Observations of the Interstellar Medium Along the Historical Solar Trajectory: Temporal Evolution of the Heliosphere Over the Last 40 Million Years

Over the course of our motion through the Galaxy, the Solar System has encountered many interstellar environments of varying characteristics. ISM density variations spanning six orders of magnitude are commonly seen throughout the general Galactic environment, and a sufficiently dense cloud within this range has the potential to compress the heliosphere to within one AU. We present a reconstruction of the density profile for the clouds we have most recently passed through based on high-resolution optical spectra towards nearby stars. Observations were made of interstellar NaI and CaII absorption towards 43 bright stars along the historical path of solar motion in our orbit around the center of the Galaxy. No absorption is seen out to a distance of 120 pc (consistent with the Local Bubble), but a complex collection of absorbers (up to 10 components) is seen in stars between 130 and 610 parsecs. A possible link between our local interstellar environment, cosmic rays, and our planetary climate has long been a subject of interest.

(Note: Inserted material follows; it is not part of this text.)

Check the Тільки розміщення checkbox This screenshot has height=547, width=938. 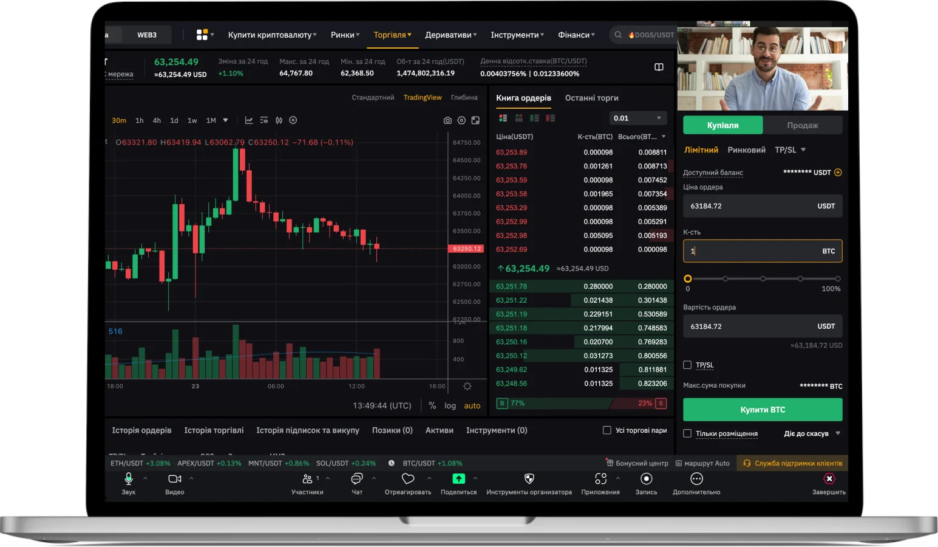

Compression of the heliosphere (one of our three cosmic ray shields) due to passage through a dense interstellar cloud could have significant effects on Earth: global cooling (atmospheric dust deposition), weather patterns (cloud nucleation), and evolution (DNA mutations). A time scale of interaction with each ISM component in this path can be constructed and ultimately compared with Earth's geologic record. While a number of assumptions go into translating the ISM features observed today, with the interstellar environment with the Sun in the past, this work at least provides a plausible temporal evolution of the heliosphere. Indeed, we now know that many, if not all, nearby stars have exoplanets. These are traversing their own unique paths through the ISM. As we plan to evaluate planet habitability, the temporal evolution of the helio/astrosphere and cosmic ray flux, as dictated by the surrounding interstellar medium will be of critical importance. Column density profile along historic solar path, determined from the sodium (left) and calcium (right) absorption profiles detected toward 43 nearby stars (horizontal lines). The distance axis is also displayed as a function of time, based on current values of the solar motion. Significant interstellar material is detect at, and beyond, the Local Bubble boundary.